ME.fcRegression_MEM(
  data.Y,
  data.W,
  data.Z,
  method = c("UP_MEM", "MP_MEM", "average"),
  t_interval = c(0, 1),
  t_points = NULL,
  d = 3,
  family.W = c("gaussian", "poisson"),
  family.Y = "gaussian",
  formula.Z,
  basis.type = c("Fourier", "Bspline"),
  basis.order = NULL,
  bs_degree = 3,
  smooth = FALSE,
  silent = TRUE
)

Wearable monitoring devices permit the continuous monitoring of biological processes, such as blood glucose metabolism, and behaviors, such as sleep quality and physical activity.
Continuous monitoring often collect data in 60-second epochs over multiple days, resulting in high-dimensional multi-level longitudinal curves that are best described and analyzed as multi-level functional data.
Although researchers have previously addressed measurement error in scalar covariates prone to error, less work has been done for correcting measurement error in multi-level high dimensional curves prone to heteroscedastic measurement error. Therefore, Luan et. al. proposed mixed effects-based-model-based (MEM) methods for bias correction due to measurement error in multi-level functional data from the exponential family of distributions that are prone to complex heteroscedastic measurement error.

They first developed MEM methods to adjust for biases due to the presence of measurement error in multi-level generalized functional regression models.
They assumed that the distributions of the function-valued covariates prone to measurement error belong to the exponential family. This assumption allows for a more general specification of the distributions of error-prone functional covariates compared to current approaches that often entail normality assumptions for these observed measures. The approach adopted by Luan et al. allows a nonlinear association between the true measurement and the observed measurement prone to measurement error.
Second, they treated the random errors in the observed measures as complex heteroscedastic errors from the Gaussian distribution with covariance error functions. Third, these methods can be used to evaluate relationships between multi-level function-valued covariates with complex measurement error structures and scalar outcomes with distributions in the exponential family.
Fourth, they treat the function-valued covariate as an observed measure of the true function-valued unobserved latent covariate.
Additionally, these methods employ a point-wise method for fitting the multi-level functional MEM approach, avoiding the need to compute complex and intractable integrals that would be required in traditional approaches for reducing biases due to measurement error in multi-level functional data [7].
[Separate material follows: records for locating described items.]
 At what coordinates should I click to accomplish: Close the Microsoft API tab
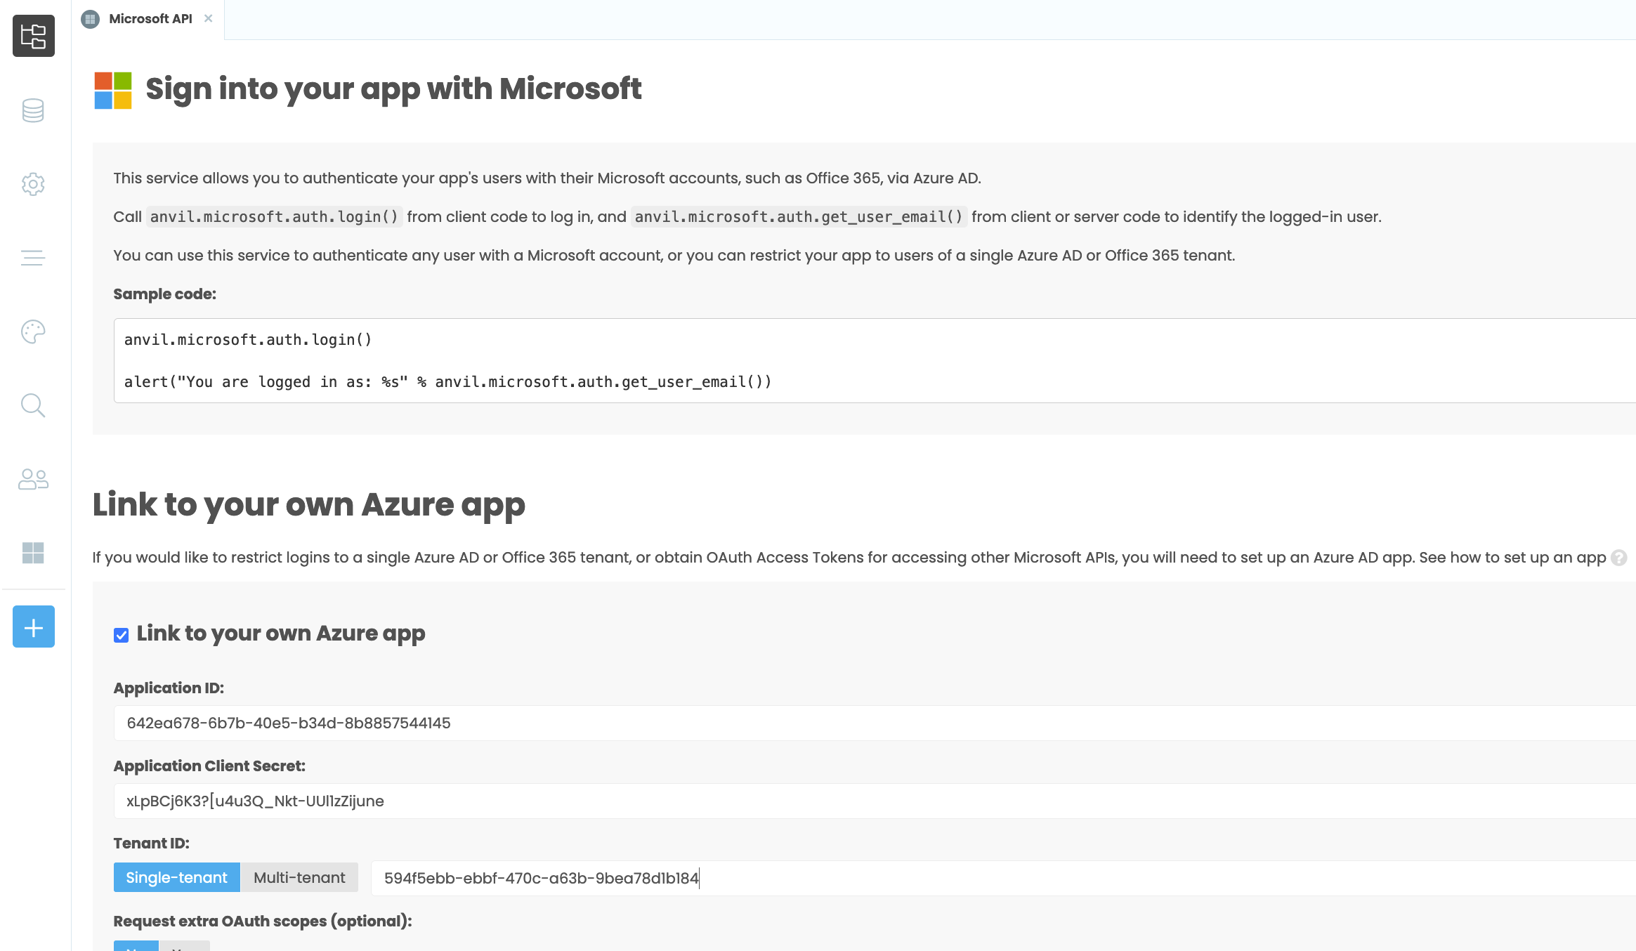[208, 19]
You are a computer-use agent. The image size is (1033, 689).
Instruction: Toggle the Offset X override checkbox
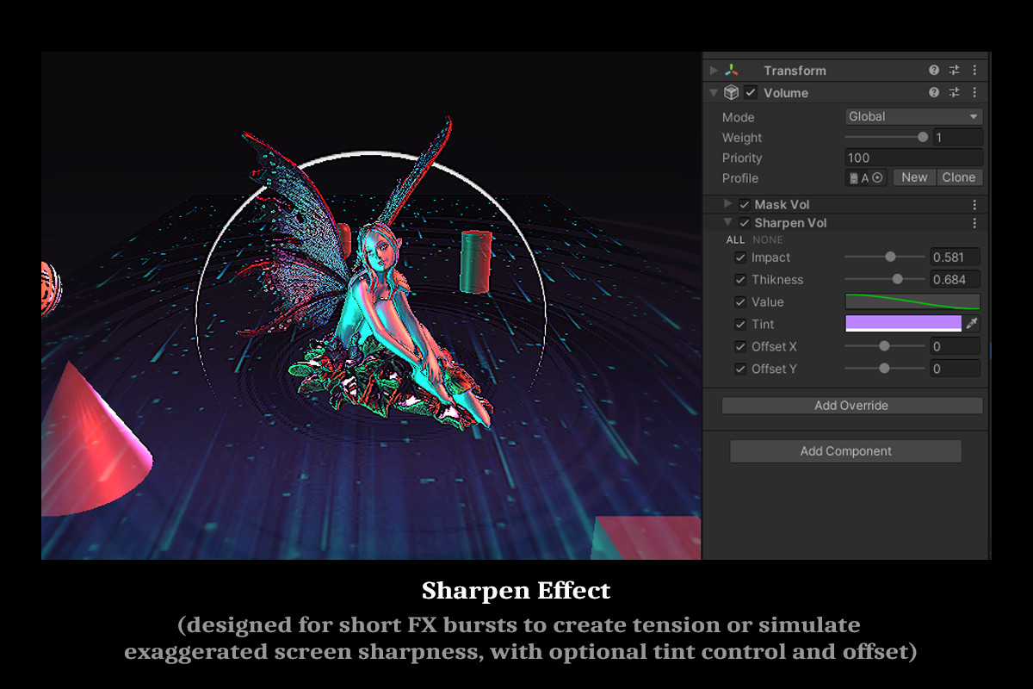(741, 346)
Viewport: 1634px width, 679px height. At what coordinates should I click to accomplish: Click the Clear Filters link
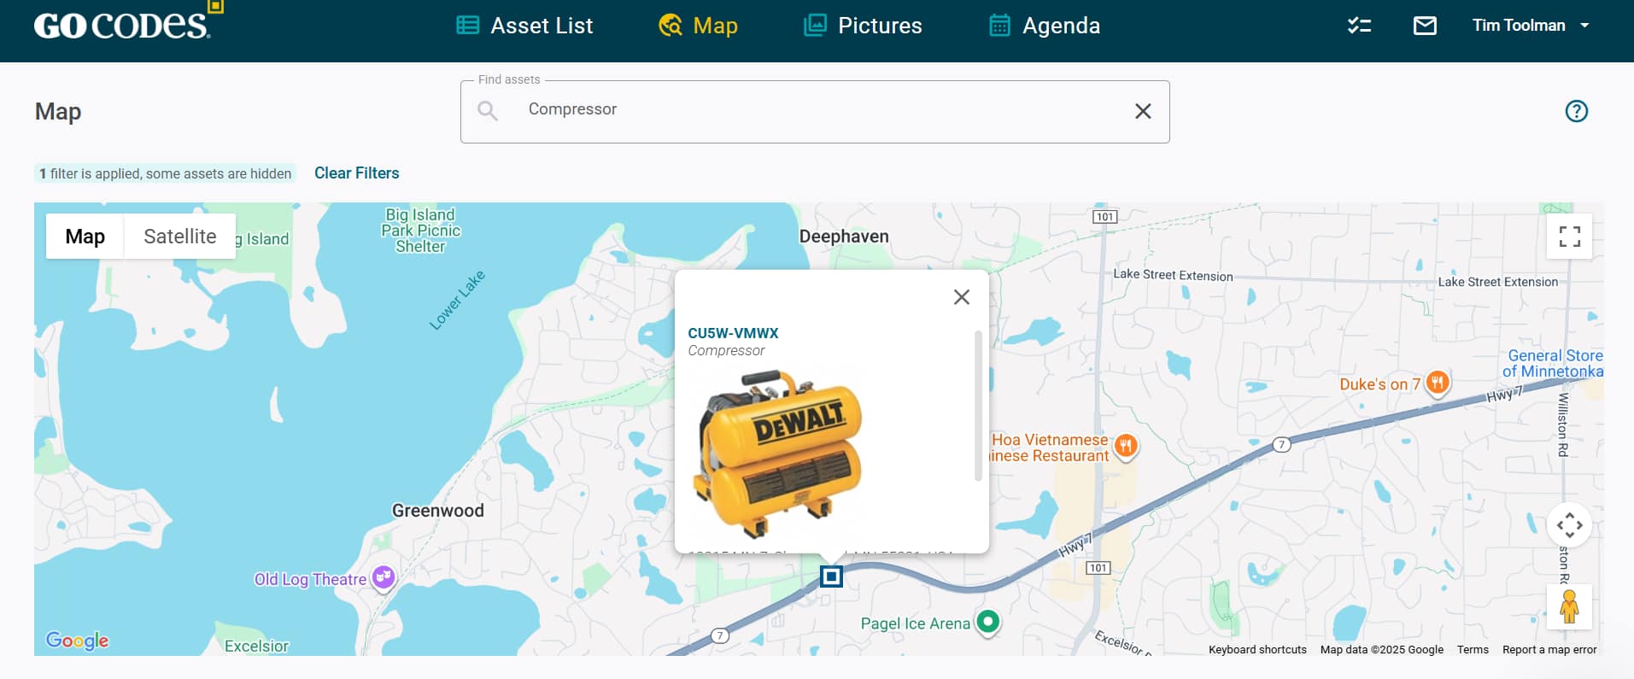point(356,173)
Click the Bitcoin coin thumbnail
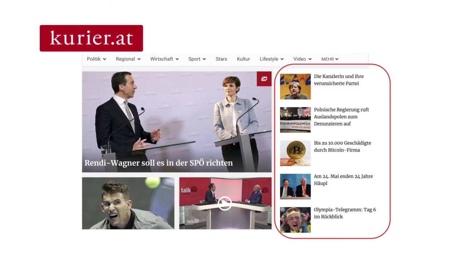 coord(295,153)
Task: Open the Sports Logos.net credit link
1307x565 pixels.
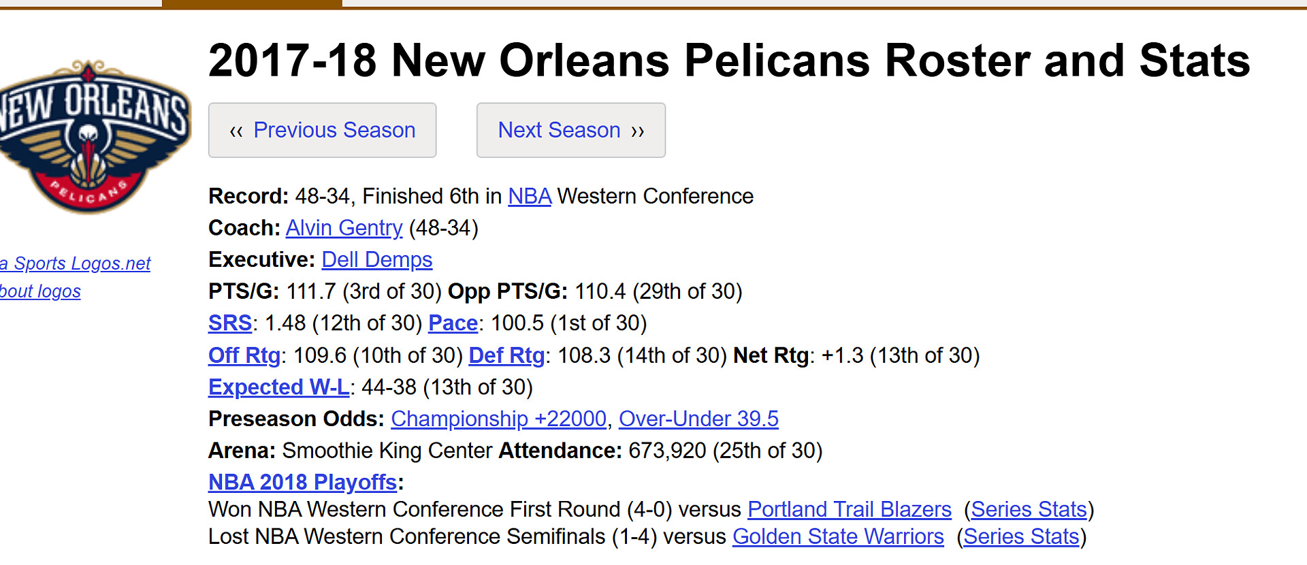Action: click(76, 263)
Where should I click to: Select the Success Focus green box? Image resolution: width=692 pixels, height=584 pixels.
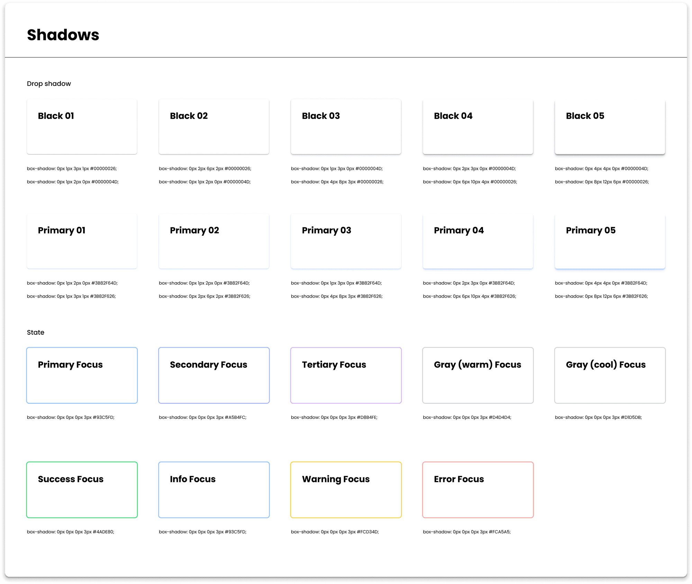tap(82, 490)
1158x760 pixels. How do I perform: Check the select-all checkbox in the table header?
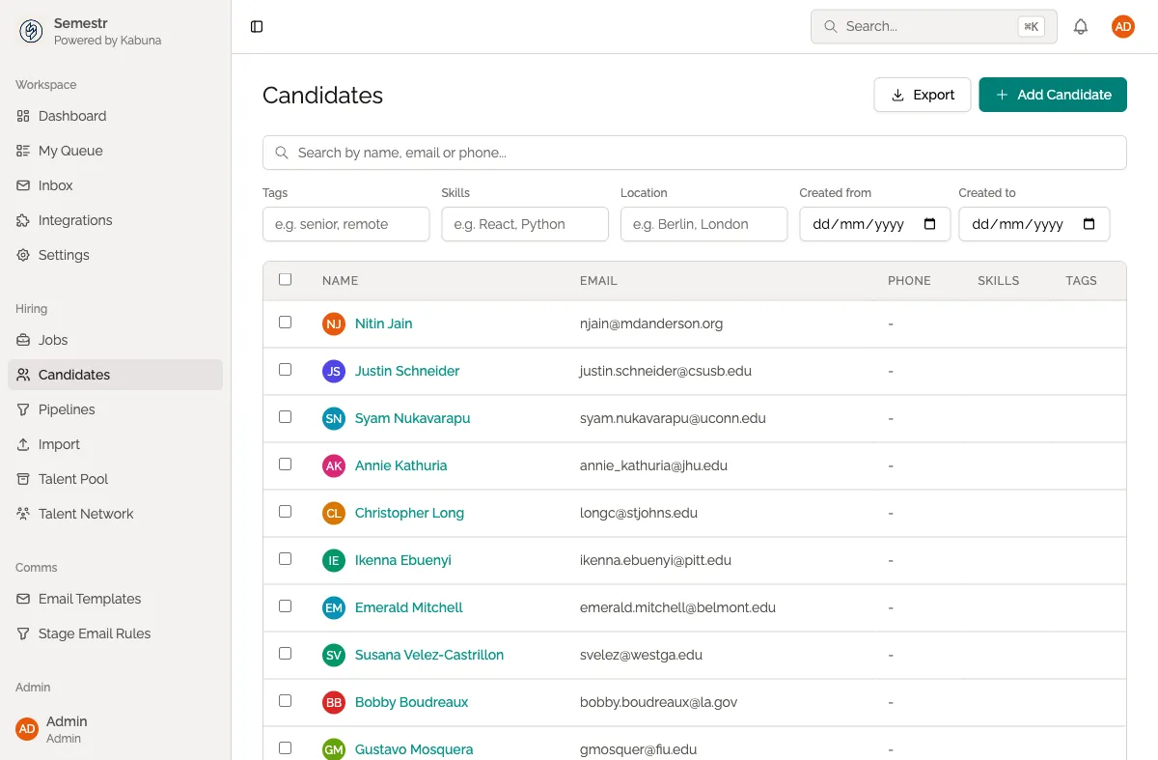(285, 279)
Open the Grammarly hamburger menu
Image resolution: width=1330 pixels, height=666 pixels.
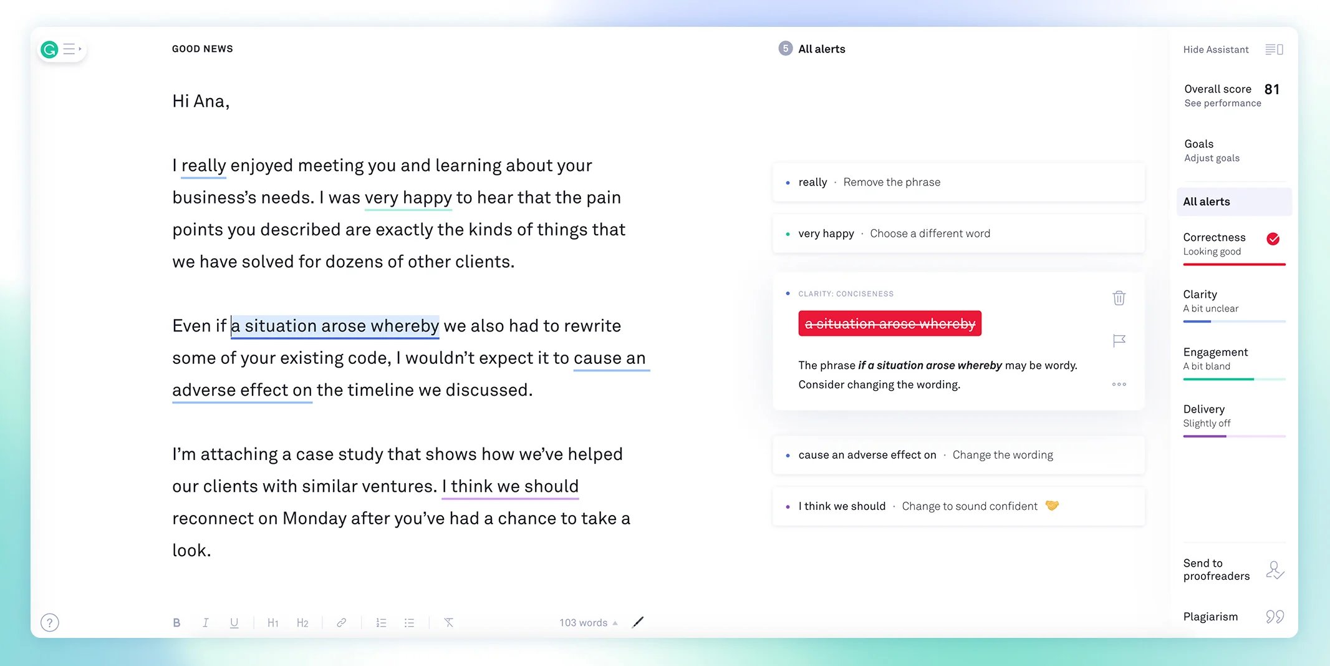(x=70, y=49)
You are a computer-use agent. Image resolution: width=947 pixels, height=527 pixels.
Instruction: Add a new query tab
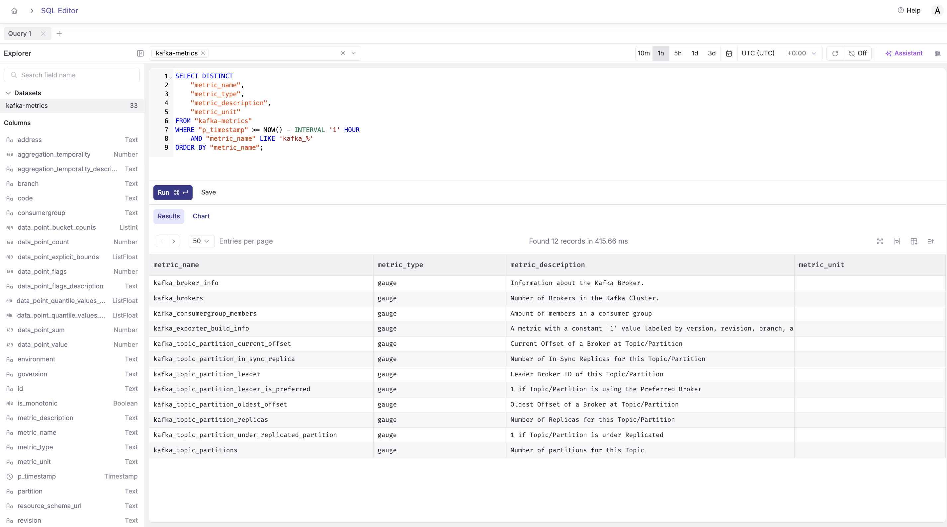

Their statistical model is as follows: \[\begin{align*} &g(E(Y_i|X_i,Z_i)) = \int_{\Omega} \beta(t) X_{i}(t) dt + (1,Z_i^T)\gamma\\ &h(E(W_{ij}(t)|X_i(t))) = X_i(t)\\ &X_i(t) = \mu_x(t) + \varepsilon_{xi}(t) \end{align*}\] where the response variable \(Y_i\) and scalar-valued covariates \(Z_i\) are measured without error, function-valued covariate \(X_i(t)\) is repeatedly measured with error as \(W_{ij}(t)\). The model also includes the following assumptions:

  1. \(Y_i|X_i,Z_i\sim EF(\cdot)\), \(EF\) refers to an exponential family distribution.
  2. \(g(\cdot)\) and \(h(\cdot)\) are known to be strictly monotone, twice continuously differentiable functions.
  3. \(Cov\{X_i(t),W_{ij}(t)\} \neq 0\),
  4. \(W_{ij}(t)|X_i(t)\sim EF(\cdot)\)
  5. \(f_{Y_i|W_{ij}(t),X_i(t)}(\cdot) = f_{Y_i|X_i(t)}(\cdot)\), \(f\) refers to probability density function.
  6. \(X_i(t)\sim GP\{\mu_x(t),\Sigma_{xx}\}\), \(GP\) refers to the Gaussian process.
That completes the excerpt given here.